*** ARTICLE ***

Citing difficulties the company has experienced elsewhere--one having little to do with oil drilling--local environmentalists said Thursday it would be like “putting Bambi in the care of the National Rifle Assn.” to allow Occidental Petroleum Corp. to drill in Pacific Palisades.
Leaders of several environmental groups assailed Occidental at a Sierra Club headquarters news conference called to challenge the notion that passage of Occidental-sponsored Proposition P would help protect the coastline and pave the way for a safe project. They referred particularly to the explosion and loss of life on an Occidental oil rig in North Sea last summer and fines levied in recent months against a subsidiary meat packing plant in Nebraska involving worker safety.
“Occidental has the dubious distinction of holding the worst record for violations of worker safety . . . in U.S. history,” declared Robert Hattoy, the Sierra Club’s Southern California/Nevada director. “Occidental ought to be called the ‘Accidental’ Petroleum Corp.”
In response, Occidental attorney Mickey Kantor said the company “has been recovering energy in Los Angeles for 28 years without any problems of safety.”
The news conference was the latest attempt by supporters of rival Proposition O to try to counter the aggressive and well-financed Proposition P campaign. If approved on Nov. 8, Proposition O will kill Occidental’s plans to drill for oil across from Will Rogers State Beach. Proposition P, meanwhile, would reaffirm the city’s 1985 approval of the project. With less than two weeks remaining before the election, both sides in the drilling wars have been searching for something new to present to reporters. On Thursday, a bit of Hollywood was the lure. Actor James Garner, a longtime drilling opponent, was on hand to help unveil two Proposition O commercials, in which he appears, that warn voters that oil operations can be dangerous.
Witnessed 2 Explosions
A Brentwood resident, Garner told reporters that as a youth, he worked in the oil fields of west Texas and personally witnessed two explosions. He added that until five years ago, he served on the Board of Directors of Saxon Oil Co.
“How do we get over to people that it’s not safe” to drill for oil? Garner asked.

*** INFORMATION SHOWN ***

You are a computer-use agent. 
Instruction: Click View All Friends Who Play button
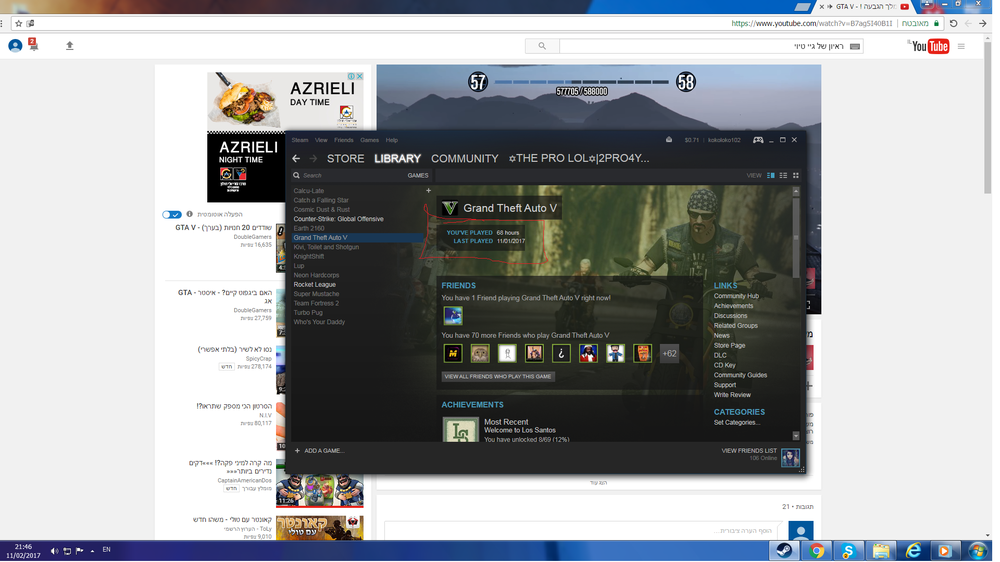pyautogui.click(x=498, y=376)
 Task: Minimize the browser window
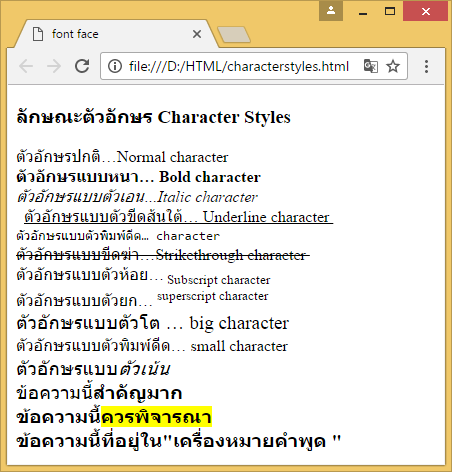tap(363, 11)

***

DESCRIPTION OF THE TASK »
Retype everything from "Citing difficulties the" down to "involving worker safety." in the article on Occidental's Pacific Palisades drilling plan. The records come from a different source than the article.

RESULT OF THE TASK »
Citing difficulties the company has experienced elsewhere--one having little to do with oil drilling--local environmentalists said Thursday it would be like “putting Bambi in the care of the National Rifle Assn.” to allow Occidental Petroleum Corp. to drill in Pacific Palisades.
Leaders of several environmental groups assailed Occidental at a Sierra Club headquarters news conference called to challenge the notion that passage of Occidental-sponsored Proposition P would help protect the coastline and pave the way for a safe project. They referred particularly to the explosion and loss of life on an Occidental oil rig in North Sea last summer and fines levied in recent months against a subsidiary meat packing plant in Nebraska involving worker safety.